Cost efficiencies required approval by the Trust and CCG, and the money saved from Biosimilar switch funded a weekly Pharmacist IBD clinic to counsel new patients before commencement of immunosuppressant and biologic treatments; review patients started on treatment, monitor response and record any adverse events. The fortnightly Biologics and Virtual MDT was funded as part of a service improvement programme, and job planned into the Consultant weekly timetable for two hours every fortnight.
The second challenge was to get buy in from consultant colleagues and other IBD specialist Nurses to have their patients reviewed at the Virtual Clinic. This, not being usual NHS practice, was quite a tricky process to go through since it made some people quite uncomfortable to have their patients under scrutiny. This challenge needed sensitive lobbying on grounds of patients’ best interests, an independent peer review of clinical practice, and having equitable care for all IBD patients.
Evaluation and Outcomes
The service had been formally evaluated by a three-month pilot for the IBD Pharmacist run clinic, which saw 20 patients on biologics reviewed, two anti-TNFs stopped, two patients switched, and six patients dose optimised for loss of response (LOR). Calculated savings for the three-month period was £15,000, equating to an annualised saving of £60,000.
The Virtual Biologic and TDM clinics have reviewed 142 patients in the year 2017, with at least 30% patients having a change to their existing treatment (both stopping and optimisation). All biologic patients have had three-monthly CRP, faecal calprotectin and annual ileocolonoscopy and/or MR enterography. This has improved patient care significantly, and we are one of the few non-university hospitals in the country to be doing both TDM and Treat to target.
In 2018, 20 Infliximab, 21 Adalimumab and 19 Vedolizumab patients have been treated to target.

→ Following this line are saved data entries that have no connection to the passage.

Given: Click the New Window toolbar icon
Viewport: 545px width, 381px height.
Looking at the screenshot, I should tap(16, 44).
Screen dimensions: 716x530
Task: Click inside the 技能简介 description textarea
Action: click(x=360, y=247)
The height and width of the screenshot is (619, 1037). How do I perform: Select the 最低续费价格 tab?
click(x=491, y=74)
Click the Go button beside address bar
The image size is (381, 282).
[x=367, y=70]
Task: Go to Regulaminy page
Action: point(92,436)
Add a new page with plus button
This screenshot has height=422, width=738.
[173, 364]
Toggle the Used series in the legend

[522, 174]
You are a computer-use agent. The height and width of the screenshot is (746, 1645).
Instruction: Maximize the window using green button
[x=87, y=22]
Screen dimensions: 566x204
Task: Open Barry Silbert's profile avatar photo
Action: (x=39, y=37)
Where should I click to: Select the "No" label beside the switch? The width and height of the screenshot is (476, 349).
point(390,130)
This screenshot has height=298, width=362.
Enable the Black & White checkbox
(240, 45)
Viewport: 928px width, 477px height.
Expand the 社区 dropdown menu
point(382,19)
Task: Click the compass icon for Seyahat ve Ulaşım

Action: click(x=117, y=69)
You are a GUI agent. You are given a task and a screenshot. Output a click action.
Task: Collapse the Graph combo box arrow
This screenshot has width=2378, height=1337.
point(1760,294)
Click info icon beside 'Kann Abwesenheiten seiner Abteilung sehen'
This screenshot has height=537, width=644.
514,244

Of 41 patients with either Biosimilar Infliximab (n=20, 13 CD, 8UC) or Adalimumab (n=21, 17CD, 4UC) we have found a 20% secondary LOR for IFX, with very little LOR for Adalimumab. Eighteen patients with Infliximab treatment had colonoscopic assessments; three showed LOR and were switched to Vedolizumab or Surgery. Seventeen patients with Adalimumab had colonoscopic assessments, with good mucosal healing. Only one patient was considered to have possible LOR to Vedolizumab.
Our patient satisfaction survey shows that patients now feel that their IBD care is being managed very efficiently compared to the past, and they have a multi-professional team looking after their treatment instead of a single consultant or Specialist Nurse. Surgical colleagues are also more convinced of the need for an operation when our patients are referred to them since there is a multi-professional team decision of the failure of medical therapy to indicate the need for surgery now.
We have already disseminated some of our work to other colleagues in the country by a presentation by our Pharmacist at the UK Clinical Pharmacist Annual Meeting in 2017, and a poster presentation of our TDM data at the British Society of Gastroenterology Annual Meeting in 2018. We have disseminated our work to regional IBD Specialist Nurses meeting in the North east, and have also presented a poster at the IBD Nurse Education Event in 2018 at Manchester.
We now plan to write up our work for publication in a journal of Gastroenterology and Nursing.